Their meet cute, if you want to call it that, is staged in the movie’s most bravura sequence: an assault on the War Rig, in which Furiosa, a stowaway, emerges the hero after crawling out from the wheels. This perpetually moving fight will be most familiar to Fury Road fans, but it has a different energy. It’s slier and more tactical than chaotic. We’re watching Furiosa’s wits more than her might, her plans whirring in Taylor-Joy’s eyes, which Miller uses to great effect as they beam out from layers of dirt and oil.
Though Furiosa is long, there’s an economy to it. Furiosa and Jack don’t have to exchange many words for their connection to grow. Burke and Taylor-Joy project understanding and eventually even romance through glances and not much else. It’s the way they communicate when under fire that resonates.
Taylor-Joy's casting raised a bit of eyebrows given how instantly iconic Charlize Theron’s take on the character became. But there's a purposefulness to re-imagining the role. Taylor-Joy's litheness makes her able to disappear, and you can see the wetness in her gaze even though she never allows herself to cry. She's in the process of hardening herself, while Theron's Furiosa, when we meet her, is already solid. The reservation in Taylor-Joy’s performance bounces off of the maniacal energy that Hemsworth produces as Dementus. He is a villain that hides his own pain behind bombast, and Hemsworth strikes a balance between the ridiculous and the scary.
Fury Road was the type of movie people tend to call “awesome”—in the sense that it is both awe inducing and it’s the kind of movie that makes people go “that was AWESOME” in an almost bro-ish way. Furiosa is certainly the former, but its playfulness is tempered by the truly somber and even more disturbing elements. It feels important to remember that after producing Babe, George Miller made the sequel Babe: Pig in the City an often terrifying film in which our optimistic porcine hero is introduced to the big bad world at large.
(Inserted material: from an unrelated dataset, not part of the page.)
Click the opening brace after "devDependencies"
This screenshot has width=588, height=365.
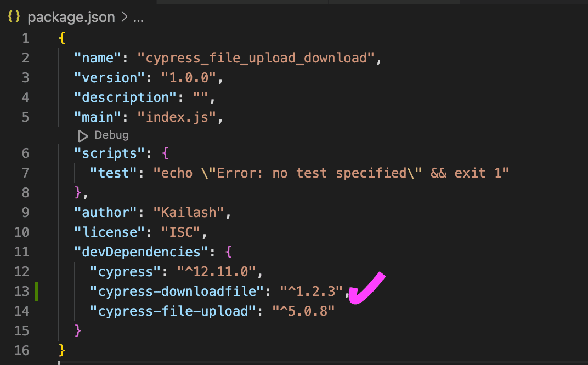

The happy ending for Furiosa comes in Fury Road, clips of which we are treated to during the end credits. Here, the victory is pyrrhic and laced with its own cruelty in an image that won't soon leave my mind. She has always been fierce, but over the course of her saga she becomes fearsome, her hope laced with anger and a desire for revenge. You want to weep for her as well as cheer.